Далеко за полночь Брэдбери Рэй
Он уже вскочил на ноги.
Толпа на автомобильной стоянке кричала.
Гитлер повернулся к ним и выбросил руку вперед в нацистском приветствии.
Режиссер, аккуратно прицелившись, ударил кулаком прямо в нос немца.
И тут же в кафе, визжа, крича, толкаясь, пихаясь и падая, ворвалась толпа.
На следующий день в четыре они поехали в больницу.
Старый продюсер вздыхал, сгорбившись, закрывая рукой глаза:
— Зачем, зачем, зачем мы едем в больницу? Навестить это… чудовище?
Режиссер кивнул.
Старик издал стон.
— Безумный мир. Сумасшедшие люди. Никогда не видел, чтобы так кусались, пинали, били. Эта толпа чуть не прикончила тебя.
Режиссер облизал распухшие губы и осторожно потрогал пальцем наполовину заплывший левый глаз.
— Я в порядке. Главное, я взгрел этого Адольфа, о, как я его взгрел. А теперь… — Его спокойный взгляд уставился вперед. — Пожалуй, я еду в больницу, что бы покончить с этим делом.
— Покончить, покончить? — Старик с ужасом по смотрел на него.
— Покончить. — Режиссер медленно повернул машину за угол. — Вспомни двадцатые, Арч, когда в Гитлера стреляли на улице, но всегда промахивались, когда его били, но не забили до смерти, или когда он вышел из пивной за десять минут до взрыва бомбы, или когда в сорок четвертом в комнате для совещаний взорвался портфель с бомбой, а он уцелел. Он всегда был словно заколдованный. Каждый раз кирпич падал мимо. Так вот, Арчи, больше никакого колдовства, никаких чудесных спасений. Я еду в эту больницу, и когда этот недоделанный статист выйдет оттуда и его встретит ликующая толпа фрицев, я сделаю из него сопрано на всю жизнь, будь уверен.

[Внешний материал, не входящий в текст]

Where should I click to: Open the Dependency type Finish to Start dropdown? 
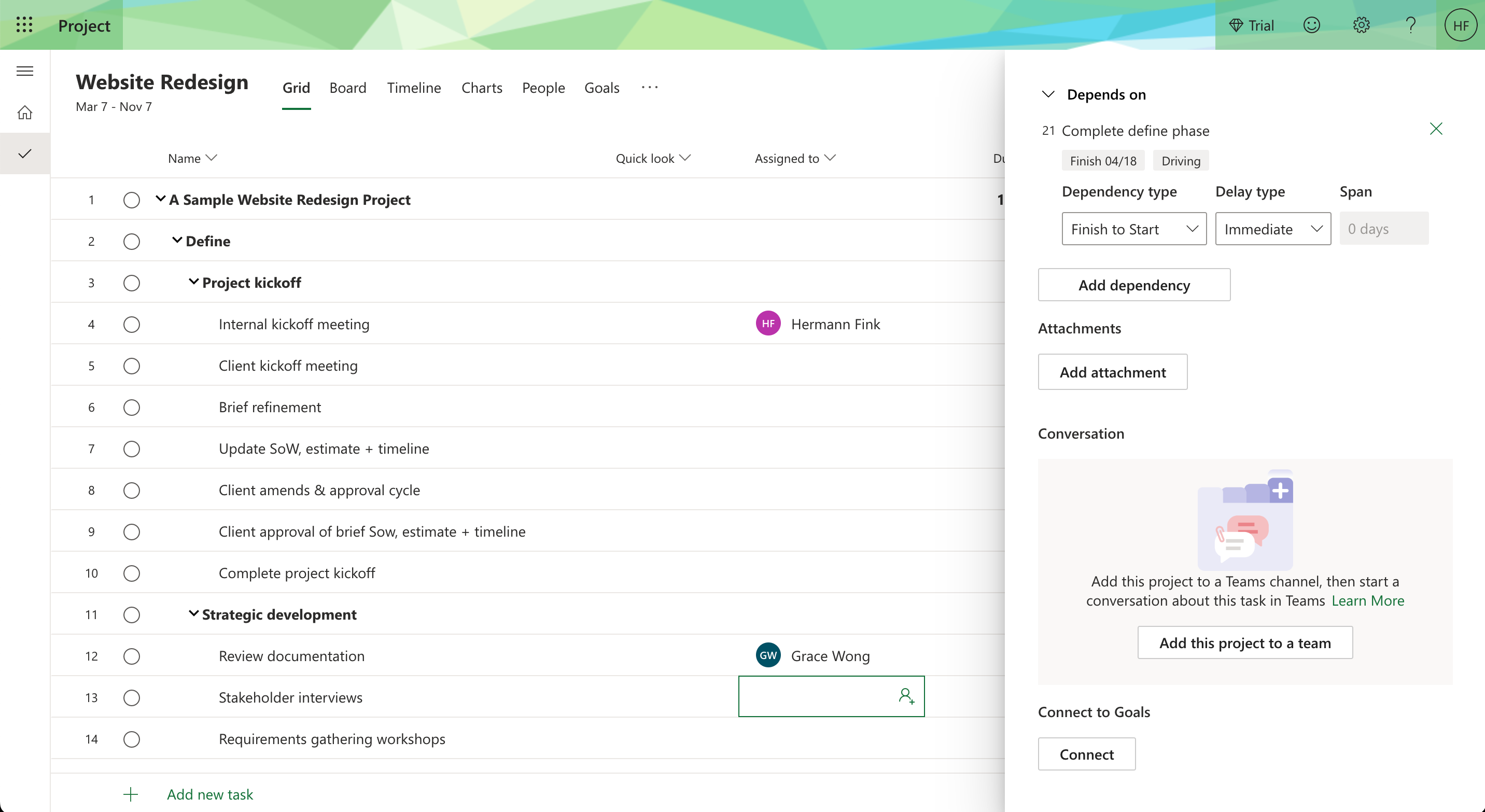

И не пытайся остановить меня, Арч.
— Да кто тебя останавливает? Двинь ему по яйцам и за меня тоже.
Они остановились перед больницей и тут же увидели, как вниз по лестнице с криком несется один из ассистентов — растрепанный, с безумными глазами.
— Черт, — произнес режиссер. — Ставлю сорок против одного, что нам опять не повезло. Спорим, этот парень сейчас скажет…

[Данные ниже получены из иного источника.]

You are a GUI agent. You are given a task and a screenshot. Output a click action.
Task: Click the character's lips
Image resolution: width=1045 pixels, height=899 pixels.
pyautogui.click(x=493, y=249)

— Похищен! Исчез! — кричал ассистент. — Адольфа увезли!
— Сукин сын.
Они обошли кругом пустую больничную койку; даже пощупали.
В углу стояла медсестра, в отчаянии заламывая руки. Ассистент бессвязно лепетал:
— Их было трое, трое мужчин.
— Замолчи. — От одного взгляда на белые простыни у режиссера наступила снежная слепота. Заставили силой или сам пошел?

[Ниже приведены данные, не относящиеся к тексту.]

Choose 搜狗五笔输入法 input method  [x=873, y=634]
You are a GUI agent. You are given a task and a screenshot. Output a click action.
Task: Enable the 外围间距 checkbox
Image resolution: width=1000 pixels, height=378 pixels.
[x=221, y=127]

— Не знаю, не могу сказать, да, он все время толкал речи, пока они уводили его с собой.
— Толкал речи? — вскричал продюсер, хлопнув себя по лысине. — Господи, мало того что в ресторане с нас взыщут за поломанные столы, да еще Гитлер, возможно, взыщет с нас за…
— Обожди, — режиссер подошел к ассистенту и пристально посмотрел на него. — Ты говоришь, их было трое?
— Трое, да, трое, трое, точно трое.
В голове режиссера вспыхнула маленькая сорокаваттная лампочка.
— У одного из них квадратное лицо, мощный подбородок, мохнатые брови?
— Откуда вы… да!
— Другой такой маленький, тощий, как обезьянка?
— Да!
— А третий такой большой, я имею в виду жирный, обрюзгший?
— Откуда вы знаете?
Продюсер удивленно моргал, глядя на них.
— Что тут происходит? Что за…
— Дурак дурака видит издалека. Хитрец хитреца — тоже. Пойдем, Арч.
— Куда?
Старик все глядел на пустую кровать, словно ждал, что Адольф вот-вот снова материализуется.
— В машину, быстро!
Выйдя на улицу, режиссер достал с заднего сиденья машины справочник актеров немецкого кино. Он пролистал имена характерных актеров.
— Вот.
Продюсер посмотрел. В его голове загорелась та же сорокаваттная лампочка.
Режиссер пролистнул еще несколько страниц.
— И вот. И наконец, вот.
Они стояли на холодном ветру возле больницы, и порывы ветра переворачивали страницы, пока они читали подписи к фотографиям.
— Геббельс, — прошептал старик.
— Актер по имени Руди Штайль.
— Геринг.
— Свиной окорок по имени Грофе.
— Гесс.
— Фриц Дингле.
Старик захлопнул книгу и закричал в пустоту:
— Сукин сын!
— Ори громче — будет смешнее, Арч. Смешнее и громче.
— Ты хочешь сказать, что прямо сейчас где-то в городе трое безработных тупиц актеров прячут Адольфа, держат его, может быть, ради выкупа? И что, мы будем платить?
— Мы хотим закончить фильм, Арч?
— Боже мой, я не знаю, столько денег уже потрачено, столько времени и… — Старик содрогнулся и закатил глаза. — А что, если… ну, в смысле… что, если им не выкуп нужен?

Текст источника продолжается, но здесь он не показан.